Computational tools that help to improve synthetic biology have been developed and are currently being expanded. Improvement of algae production to increase biofuel yields through synthetic biology involves many distinct processes that can be aided by different computational tools. Genome-scale metabolic network reconstructions and models are available for a number of algal species. These can be useful for identifying and selecting gene targets for knockout and strain engi­neering. Some of the available tools and algorithms that are able to perform such tasks include (but are not restricted to) Optknock (Burgard et al. 2003) and Optstrain (Pharkya et al. 2004).

The standard approach for computing metabolic fluxes is flux balance analysis (FBA) through using toolboxes such as COBRA or Pathway Tools (these are discussed in the accompanying Chap. 10, Towards applications of Genomics and Metabolic Modeling to Improve Biomass Productivity). FBA allows prediction of optimal flux distribution throughout the network for a given cellular phenotypic state. Through the use of computational tools associated with FBA, consequences of changes introduced in a metabolic network can be predicted. For example, quantitative mapping of intracellular fluxes in relation to single or multiple gene deletions can easily be carried out by FBA. There are many strategies available to predict alterations that result in increased production of a desired metabolite. For instance, one method entails identifying key and relevant pathways that are impacted using simulated gene knockouts (Reed et al. 2010). The accuracy of this method can be enhanced by integrating experimental data; such as metabolite concentration, gene expression data, and uptake and secretion rates.

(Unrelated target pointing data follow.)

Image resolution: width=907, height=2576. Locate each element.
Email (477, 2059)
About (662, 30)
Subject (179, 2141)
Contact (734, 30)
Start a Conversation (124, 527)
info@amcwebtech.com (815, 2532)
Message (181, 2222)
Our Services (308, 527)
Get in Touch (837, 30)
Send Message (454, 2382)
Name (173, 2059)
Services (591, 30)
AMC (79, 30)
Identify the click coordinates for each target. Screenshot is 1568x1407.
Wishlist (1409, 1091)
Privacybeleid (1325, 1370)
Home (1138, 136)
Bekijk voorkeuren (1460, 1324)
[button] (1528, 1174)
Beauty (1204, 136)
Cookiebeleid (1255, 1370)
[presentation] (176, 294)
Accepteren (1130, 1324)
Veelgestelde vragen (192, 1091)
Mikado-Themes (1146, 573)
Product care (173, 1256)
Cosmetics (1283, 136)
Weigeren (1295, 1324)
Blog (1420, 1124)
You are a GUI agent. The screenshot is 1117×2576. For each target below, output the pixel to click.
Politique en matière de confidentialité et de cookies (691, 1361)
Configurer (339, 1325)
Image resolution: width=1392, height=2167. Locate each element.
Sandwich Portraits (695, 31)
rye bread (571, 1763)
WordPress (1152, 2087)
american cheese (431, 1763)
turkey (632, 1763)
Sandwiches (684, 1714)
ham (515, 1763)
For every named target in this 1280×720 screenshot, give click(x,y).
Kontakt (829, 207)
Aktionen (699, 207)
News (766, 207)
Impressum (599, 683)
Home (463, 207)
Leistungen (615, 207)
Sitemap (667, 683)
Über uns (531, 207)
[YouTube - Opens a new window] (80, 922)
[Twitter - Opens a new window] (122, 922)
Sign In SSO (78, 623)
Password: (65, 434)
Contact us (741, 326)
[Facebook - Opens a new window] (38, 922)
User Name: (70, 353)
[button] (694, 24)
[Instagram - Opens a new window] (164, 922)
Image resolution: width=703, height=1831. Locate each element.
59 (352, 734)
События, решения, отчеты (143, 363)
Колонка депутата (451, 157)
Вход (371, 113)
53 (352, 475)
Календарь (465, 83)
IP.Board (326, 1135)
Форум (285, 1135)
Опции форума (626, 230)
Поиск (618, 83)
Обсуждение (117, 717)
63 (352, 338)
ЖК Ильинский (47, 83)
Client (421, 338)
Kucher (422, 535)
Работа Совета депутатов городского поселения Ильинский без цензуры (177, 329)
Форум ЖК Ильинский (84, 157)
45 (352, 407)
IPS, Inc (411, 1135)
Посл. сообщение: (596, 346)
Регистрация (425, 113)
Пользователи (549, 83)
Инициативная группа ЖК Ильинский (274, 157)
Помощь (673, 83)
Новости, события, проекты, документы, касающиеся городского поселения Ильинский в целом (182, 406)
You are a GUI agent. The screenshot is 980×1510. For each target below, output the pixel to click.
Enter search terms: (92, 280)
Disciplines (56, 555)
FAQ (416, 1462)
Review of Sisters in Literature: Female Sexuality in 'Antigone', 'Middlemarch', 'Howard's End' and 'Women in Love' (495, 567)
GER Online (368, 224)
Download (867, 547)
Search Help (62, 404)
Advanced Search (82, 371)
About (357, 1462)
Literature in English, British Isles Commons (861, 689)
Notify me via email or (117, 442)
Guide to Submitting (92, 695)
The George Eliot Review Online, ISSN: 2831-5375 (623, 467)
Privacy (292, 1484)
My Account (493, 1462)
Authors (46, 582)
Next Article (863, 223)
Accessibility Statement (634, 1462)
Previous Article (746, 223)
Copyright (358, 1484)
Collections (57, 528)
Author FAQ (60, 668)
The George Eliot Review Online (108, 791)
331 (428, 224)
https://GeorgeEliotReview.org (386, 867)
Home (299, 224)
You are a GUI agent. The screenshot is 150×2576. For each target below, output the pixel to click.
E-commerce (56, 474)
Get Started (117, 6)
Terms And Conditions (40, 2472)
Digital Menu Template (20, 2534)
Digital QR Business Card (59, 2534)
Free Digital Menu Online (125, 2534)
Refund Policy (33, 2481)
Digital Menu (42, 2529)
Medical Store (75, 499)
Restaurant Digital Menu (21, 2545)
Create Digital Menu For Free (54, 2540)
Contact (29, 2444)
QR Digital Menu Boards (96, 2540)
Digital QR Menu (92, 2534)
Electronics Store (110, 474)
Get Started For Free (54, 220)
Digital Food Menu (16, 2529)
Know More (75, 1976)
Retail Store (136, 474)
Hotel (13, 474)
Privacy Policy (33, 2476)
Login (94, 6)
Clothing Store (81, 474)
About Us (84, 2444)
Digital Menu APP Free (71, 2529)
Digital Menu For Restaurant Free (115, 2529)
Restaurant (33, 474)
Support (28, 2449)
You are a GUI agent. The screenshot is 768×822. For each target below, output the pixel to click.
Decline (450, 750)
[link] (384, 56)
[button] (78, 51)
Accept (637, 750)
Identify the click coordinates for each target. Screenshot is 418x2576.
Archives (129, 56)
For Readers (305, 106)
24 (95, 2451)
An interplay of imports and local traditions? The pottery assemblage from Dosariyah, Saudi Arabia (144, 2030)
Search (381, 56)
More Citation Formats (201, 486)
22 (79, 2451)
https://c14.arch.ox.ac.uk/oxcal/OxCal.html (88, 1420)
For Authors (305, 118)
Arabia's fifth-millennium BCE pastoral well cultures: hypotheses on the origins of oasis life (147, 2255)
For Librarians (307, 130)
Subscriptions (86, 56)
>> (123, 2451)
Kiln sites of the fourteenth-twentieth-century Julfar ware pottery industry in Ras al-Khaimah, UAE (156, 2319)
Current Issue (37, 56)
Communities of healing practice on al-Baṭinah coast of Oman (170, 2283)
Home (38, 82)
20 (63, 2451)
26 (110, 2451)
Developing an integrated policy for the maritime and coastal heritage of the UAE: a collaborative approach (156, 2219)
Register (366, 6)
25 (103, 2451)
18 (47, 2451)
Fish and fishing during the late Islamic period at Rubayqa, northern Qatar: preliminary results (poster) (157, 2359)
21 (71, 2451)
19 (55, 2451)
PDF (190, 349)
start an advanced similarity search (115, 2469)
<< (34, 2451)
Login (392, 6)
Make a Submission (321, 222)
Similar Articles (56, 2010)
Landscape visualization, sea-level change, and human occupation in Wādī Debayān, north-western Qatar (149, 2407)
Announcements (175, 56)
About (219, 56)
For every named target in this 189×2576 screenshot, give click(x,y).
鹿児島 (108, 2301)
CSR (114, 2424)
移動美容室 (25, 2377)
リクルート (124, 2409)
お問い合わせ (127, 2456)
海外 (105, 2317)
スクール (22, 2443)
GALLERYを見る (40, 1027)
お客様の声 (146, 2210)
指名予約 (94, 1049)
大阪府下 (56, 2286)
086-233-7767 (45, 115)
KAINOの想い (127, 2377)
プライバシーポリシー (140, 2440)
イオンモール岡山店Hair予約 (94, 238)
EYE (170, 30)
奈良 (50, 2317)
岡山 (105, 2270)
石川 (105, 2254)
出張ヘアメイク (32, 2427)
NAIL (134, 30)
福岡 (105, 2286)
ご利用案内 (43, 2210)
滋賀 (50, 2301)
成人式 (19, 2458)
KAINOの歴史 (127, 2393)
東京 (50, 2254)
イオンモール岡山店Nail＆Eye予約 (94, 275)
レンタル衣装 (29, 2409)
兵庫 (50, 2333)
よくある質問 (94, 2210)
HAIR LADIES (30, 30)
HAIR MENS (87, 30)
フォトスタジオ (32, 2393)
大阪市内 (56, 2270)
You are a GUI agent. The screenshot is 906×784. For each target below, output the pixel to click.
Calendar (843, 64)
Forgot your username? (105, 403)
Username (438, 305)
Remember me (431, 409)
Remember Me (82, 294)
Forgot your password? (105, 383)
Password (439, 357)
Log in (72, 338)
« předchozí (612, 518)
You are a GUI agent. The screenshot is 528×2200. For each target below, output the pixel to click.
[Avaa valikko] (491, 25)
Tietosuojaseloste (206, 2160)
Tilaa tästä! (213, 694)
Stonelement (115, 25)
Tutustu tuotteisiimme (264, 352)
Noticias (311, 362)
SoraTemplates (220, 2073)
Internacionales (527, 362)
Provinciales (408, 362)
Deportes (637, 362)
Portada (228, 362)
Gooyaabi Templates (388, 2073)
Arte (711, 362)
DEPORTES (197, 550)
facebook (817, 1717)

‘Pathway Tools’ (Karp et al. 2010) is an integrated reconstruction, analysis, and visualization software created by the Bioinformatics Research Group at SRI Inter­national (http://bioinformatics. ai. sri. com/ptools/). Pathway tools can automatically

generate organism-specific metabolic network databases and provides details of genes/proteins, reactions, and compound associations, as well as create pathway databases (called Pathway Genome Database, or PGDBs). To create a PGDB, one of the components of the Pathway Tools called PathoLogic is used. This tool allows users to create PGDBs using the genome annotation of an organism of interest directly from the organism’s GenBank annotation file. Users can manually adjust, edit, or add (new) content as needed. There are already many well developed and intensively curated pathway databases or PGDBs including BioCyc, EcoCyc and MetaCyc (Caspi et al. 2014), which aid metabolic analysis and network recon­structions. BioCyc alone has a collection of about 3530 PGDBs, which users can query, visualize, manage and analyze. Among these, algal PGDBs include Tha — lassiosira pseudonana, Nannochloropsis gaditana, Acaryochloris marina, Ana — baena cylindrica, Anabaena variabilis, Synechococcus elongatus and

Chlamydomonas reinhardtii. Other offered functionalities in Pathway Tools include tools that can be used in downstream analyses to identify the shortest path between two metabolites, identify dead-end metabolites, fill pathway gaps, identify choke — points (potential drug targets), and infer operons and transport reactions. Many new metabolic reactions have been added to EcoCyc using the dead-end metabolite analysis approach (Mackie et al. 2013). Pathway Tools can aid synthetic biology experiment designs by identifying potential pathways, which may be targets for alterations.